Are disulfide bonds a major force in determining the tertiary and quaternary conformation?  For this class, No!  However, the matter is highly debatable.

Under Chapter 7, V, Quaternary Structure, the text tells you that the subunits of quaternary proteins are held together by the same types of forces that hold a monomeric protein together in their native conformation.  The contact regions between the subunits of globular proteins are closely packed and made up mostly of hydrophobic residues [Hydrophobic Interaction].  Hydrogen bonds are formed between the backbone and R-groups of different regions of the polypeptide chains.  Occasionally a salt bridges or salt bonds are formed.  The subunits [of globular proteins] are very rarely held together by disulfide bridges and never by other types of covalent bonds. (p101, 3rd edition).  The disulfide bonds may stabilize the tertiary and quaternary conformations of proteins but they do not cause the structure to develop.  That is, the structures are usually fairly stable without the disulfide bonds.

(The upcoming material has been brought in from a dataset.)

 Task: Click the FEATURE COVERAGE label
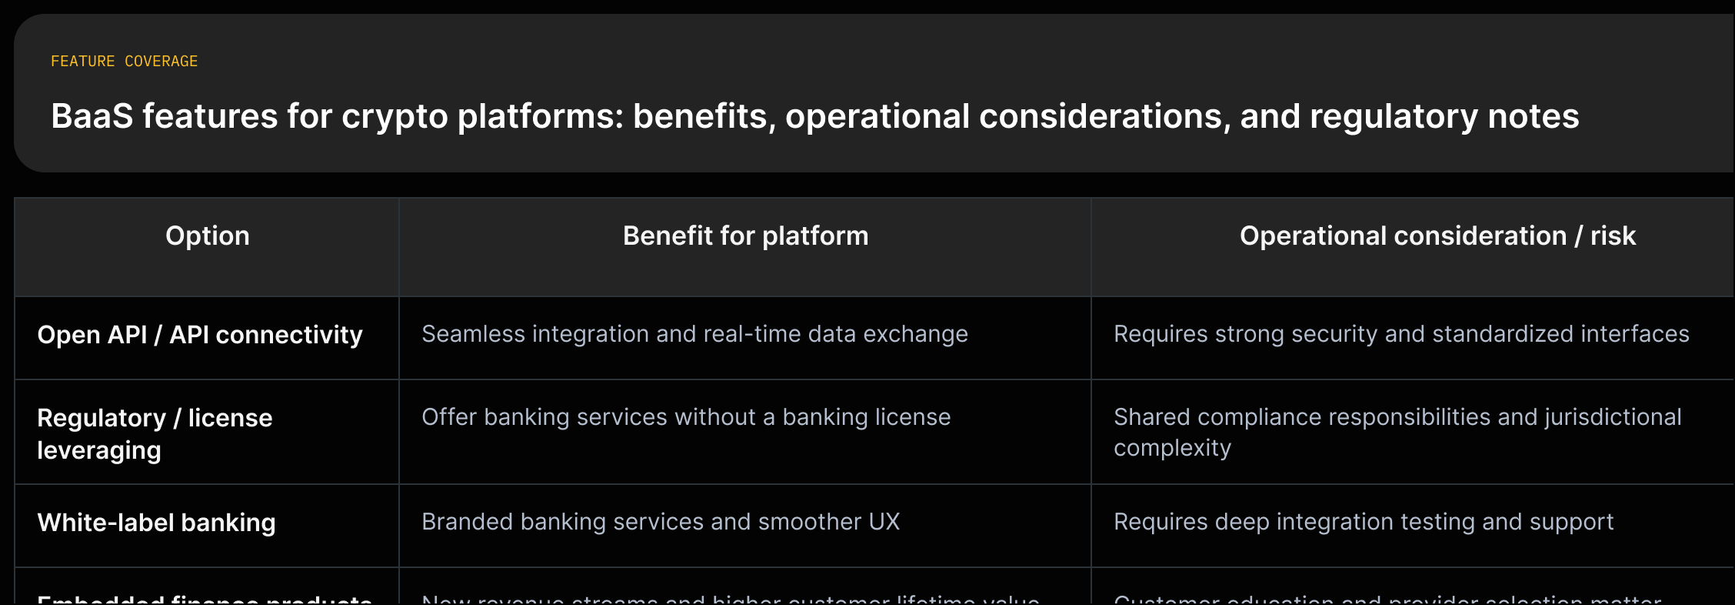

Earlier in Chapter 7, IV, Tertiary Structure it states that the forces that maintain the tertiary structure are H-bonds, ionic bonds, van der Waals interactions, hydrophobic effects and disulfide bonds formation.(p 98, 3rd edition).  This would indicate that disulfide bonds are important

Figure 6.12 notes that insulin is held together by disulfide bonds and may appear to be an exception but not if you realize that the subunits were formed in a single protein and the conformation of that protein was not determined by disulfide bonds.  Figure 7.15 shows the structure of immunoglobulin held together by disulfide bonds. Again, the conformation of the subunits were not determined by disulfide bonds. Collagen and other fibrous proteins are often held together by covalent crosslinks. None of these proteins could function without disulfide bonds.